Former Bosnian Serb political leader Milan Martic arrives for his judgement hearing at the War Crimes Tribunal in The Hague, Netherlands on June 12, 2007. Getty Images





NPR.org, June 12, 2007 · The Yugoslav war crimes tribunal on Tuesday convicted Milan Martic, a wartime leader of Croatia's rebel Serb militia, of murder and torture in connection with a brutal campaign of ethnic cleansing in the 1990s. He was sentenced to 35 years in prison.

Martic, 52, stood still and showed no emotion as the verdict was read out at the Yugoslav war crimes tribunal at The Hague.

The presiding judge said Martic was responsibile for hundreds of murders from 1991, when Serbs in the Krajina region of southern Croatia rebelled and set up a breakaway ministate until 1995, when Croatian forces recaptured the area.

Martic was also convicted of ordering two days of indiscriminate shelling of the Croatian capital, Zagreb, in May 1995, that killed at least seven civilians and wounded more than 200.

Most of the crimes were "committed against elderly people, persons held in detention and civilians. The special vulnerability of these victims adds to the gravity of the crimes," said presiding judge Bakone Moloto.

The three-judge U.N. panel said Martic was deeply involved in a criminal plot with other Serb leaders including Slobodan Milosevic, Gen. Ratko Mladic and Radovan Karadzic to carve out an ethnically pure "greater Serbia" as Yugoslavia crumbled that would include about one third of Croatia.
"It is clear that Milan Martic endorsed the goal of creating a unified Serb state," said Moloto.

Martic was indicted in July 1995, just two months after ordering the shelling of Zagreb. The indiscriminate two-day attack using rockets loaded with cluster bombs hit buildings, including a school, a children's hospital and the Croatian national theater, said Moloto.

In media interviews, Martic admitted ordering the shelling to retaliate against Croatian attacks on Serbs and warn against further attacks, Moloto said.
Describing attacks on Croat villages by Martic's forces, Moloto said that after the initial military push by Serb forces subsided, "acts of killing and violence were committed against the civilian non-Serb population who did not manage to flee. Houses, churches and property were destroyed and widespread looting was carried out."

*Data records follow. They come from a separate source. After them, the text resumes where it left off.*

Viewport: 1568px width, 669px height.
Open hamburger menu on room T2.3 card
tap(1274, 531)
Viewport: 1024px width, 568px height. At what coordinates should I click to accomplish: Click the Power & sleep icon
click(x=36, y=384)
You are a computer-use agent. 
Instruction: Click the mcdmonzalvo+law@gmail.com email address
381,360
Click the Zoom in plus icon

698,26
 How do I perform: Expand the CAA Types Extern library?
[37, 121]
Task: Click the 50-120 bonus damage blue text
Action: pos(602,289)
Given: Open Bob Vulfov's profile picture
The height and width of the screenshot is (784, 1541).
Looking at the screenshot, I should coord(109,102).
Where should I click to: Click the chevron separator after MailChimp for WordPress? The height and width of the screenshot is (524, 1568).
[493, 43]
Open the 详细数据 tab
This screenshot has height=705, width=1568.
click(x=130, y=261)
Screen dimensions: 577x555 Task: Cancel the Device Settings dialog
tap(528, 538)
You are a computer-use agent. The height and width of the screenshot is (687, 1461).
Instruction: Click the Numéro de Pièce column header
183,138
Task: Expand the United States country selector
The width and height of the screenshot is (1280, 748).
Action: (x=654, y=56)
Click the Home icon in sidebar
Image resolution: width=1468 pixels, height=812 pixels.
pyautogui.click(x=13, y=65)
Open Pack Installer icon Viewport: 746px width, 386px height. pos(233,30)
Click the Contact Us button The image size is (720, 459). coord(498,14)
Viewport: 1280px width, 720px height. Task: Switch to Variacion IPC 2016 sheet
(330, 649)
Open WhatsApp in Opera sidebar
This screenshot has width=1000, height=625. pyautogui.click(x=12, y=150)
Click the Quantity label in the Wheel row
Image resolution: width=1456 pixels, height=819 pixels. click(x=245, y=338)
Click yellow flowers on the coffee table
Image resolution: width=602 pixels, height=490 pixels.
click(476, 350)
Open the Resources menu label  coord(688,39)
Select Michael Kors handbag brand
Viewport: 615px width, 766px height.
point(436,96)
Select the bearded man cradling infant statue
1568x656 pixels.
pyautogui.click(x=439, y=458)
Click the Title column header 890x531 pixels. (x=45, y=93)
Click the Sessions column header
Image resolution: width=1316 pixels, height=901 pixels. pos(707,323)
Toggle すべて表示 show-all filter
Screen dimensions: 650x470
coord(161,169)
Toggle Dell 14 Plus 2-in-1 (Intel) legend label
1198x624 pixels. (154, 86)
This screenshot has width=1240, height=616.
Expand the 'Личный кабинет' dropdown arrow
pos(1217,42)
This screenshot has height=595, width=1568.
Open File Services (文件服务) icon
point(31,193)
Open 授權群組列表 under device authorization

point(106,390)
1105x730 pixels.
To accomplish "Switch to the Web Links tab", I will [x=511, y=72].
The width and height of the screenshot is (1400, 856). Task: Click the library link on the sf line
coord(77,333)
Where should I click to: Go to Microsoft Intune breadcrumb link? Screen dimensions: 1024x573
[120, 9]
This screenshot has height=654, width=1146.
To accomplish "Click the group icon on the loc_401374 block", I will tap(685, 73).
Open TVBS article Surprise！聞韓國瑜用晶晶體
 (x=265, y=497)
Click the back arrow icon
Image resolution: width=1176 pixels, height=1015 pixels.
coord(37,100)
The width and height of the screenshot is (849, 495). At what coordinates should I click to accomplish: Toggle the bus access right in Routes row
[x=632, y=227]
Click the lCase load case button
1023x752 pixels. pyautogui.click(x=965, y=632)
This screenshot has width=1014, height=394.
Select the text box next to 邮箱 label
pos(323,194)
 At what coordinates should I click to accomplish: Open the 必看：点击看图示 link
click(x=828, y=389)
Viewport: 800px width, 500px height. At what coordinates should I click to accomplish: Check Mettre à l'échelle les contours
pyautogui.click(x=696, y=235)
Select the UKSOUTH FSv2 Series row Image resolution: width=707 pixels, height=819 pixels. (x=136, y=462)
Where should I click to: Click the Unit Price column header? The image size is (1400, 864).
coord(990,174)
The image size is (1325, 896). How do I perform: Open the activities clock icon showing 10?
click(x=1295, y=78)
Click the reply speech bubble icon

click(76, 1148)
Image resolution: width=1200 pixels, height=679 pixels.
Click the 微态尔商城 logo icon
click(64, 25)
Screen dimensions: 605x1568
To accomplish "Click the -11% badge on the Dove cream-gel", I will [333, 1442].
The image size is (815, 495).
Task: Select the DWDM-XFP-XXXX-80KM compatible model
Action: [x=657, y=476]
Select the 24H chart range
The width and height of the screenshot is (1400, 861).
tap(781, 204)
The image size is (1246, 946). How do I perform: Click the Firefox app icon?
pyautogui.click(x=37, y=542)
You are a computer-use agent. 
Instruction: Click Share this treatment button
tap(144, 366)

In the villages of Hrvatska Dubica and Cerovljani in October 1991, Croats were forced from their homes, beaten and used as human shields by Serbs. When they fled, Serbs moved into their homes, Moloto said.

On Oct. 20, 1991, more than 40 villagers were detained at a local fire station by Croatian Serb forces. Eleven were released or managed to escape, but the next day the remaining prisoners were taken to the banks of a nearby river and killed, Moloto said. Their bodies were dumped in several graves, including a mass grave judges visited during the trial.

Martic turned himself into the U.N. court in May 2002 and pleaded not guilty to all 19 charges of war crimes and crimes against humanity.